Filipinos love to turn left-over rice into one of the most enjoyed breakfast dishes called 'sinangag' or fried rice. However, it was found that left-over rice may be contaminated because of the possible bacteria thriving in a rice cooker.
Date Posted: Nov 9, 2015

MANILA -- Filipinos love to turn left-over rice into one of the most enjoyed breakfast recipes called 'sinangag' or fried rice. However, it was found that left-over rice may be contaminated because of the possible bacteria thriving in a rice cooker.

Take Jessica Duraydo, a hands-on mother, as an example. Fried rice is a common dish every morning for her family.

"Pag nagsaing ako, kinabukasan 'di ko na tinatanggal sa rice cooker. Sinasangag ko na lang kasi hindi pa naman panis," she told.

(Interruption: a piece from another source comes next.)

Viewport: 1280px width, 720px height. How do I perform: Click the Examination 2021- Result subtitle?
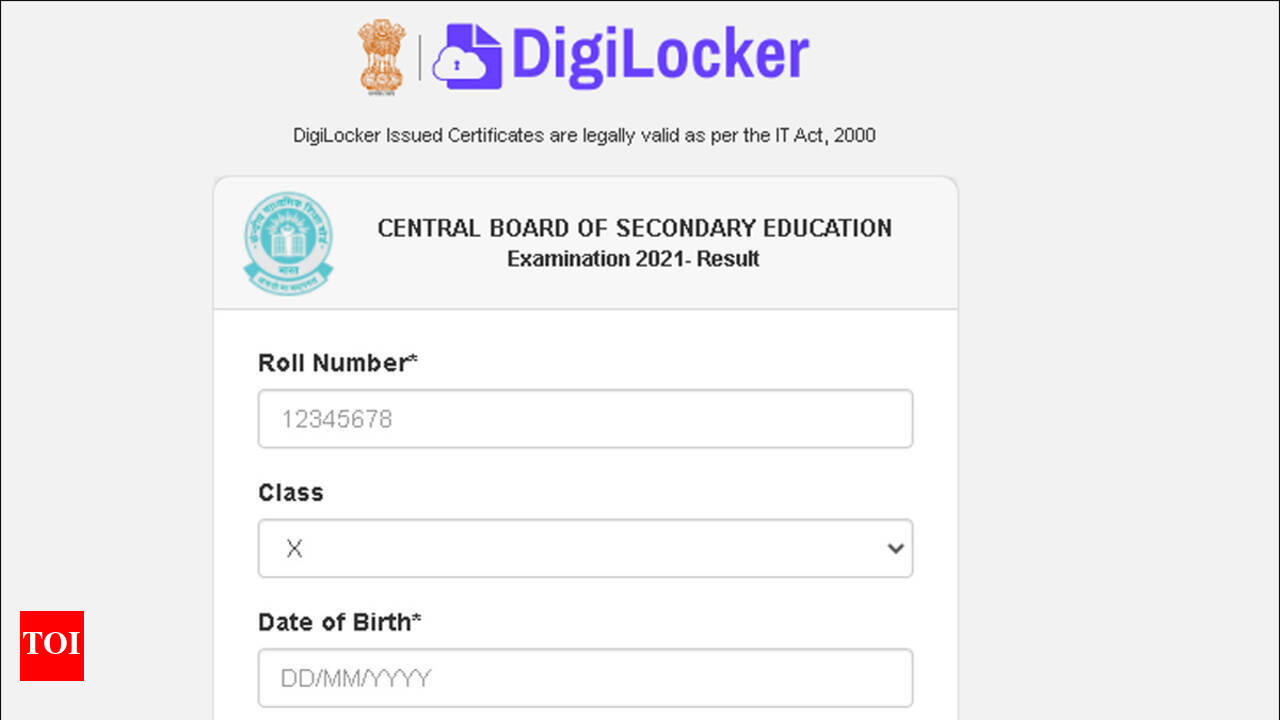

She always cleans the rice cooker by scrubbing it using her kitchen sponge with a detergent bar.

However, Duraydo's kitchen sponge, after being tested under a microscope, was positive of germs and bacteria.

Microbiologist Dr. Windell Rivera has an explanation. "Kapag ang
nailutong rice, iniwan mo overnight at room temperature, sigurado, 'pag kinabukasan, mataas na ang microbial contamination nito," he said.

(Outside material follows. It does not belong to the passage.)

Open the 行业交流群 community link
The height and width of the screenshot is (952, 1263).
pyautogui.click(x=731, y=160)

When you clean the already contaminated rice cooker using your kitchen sponge, bacteria will spread among other kitchen utensils through the sponge.

As Rivera warned, "yung sponge na ginamit mo sa ibang kitchen utensils ay magkakaroon ng cross-contamination."

Bacteria likely found in a rice cooker are staphylococcus and bacillus cereus, which can grow and spread quickly.

Hence, it is important to use a dishwashing liquid with anti-bacterial component. This will lower the chances of bacteria spreading in your kitchen sponge, thus avoiding the risk of cross-contamination.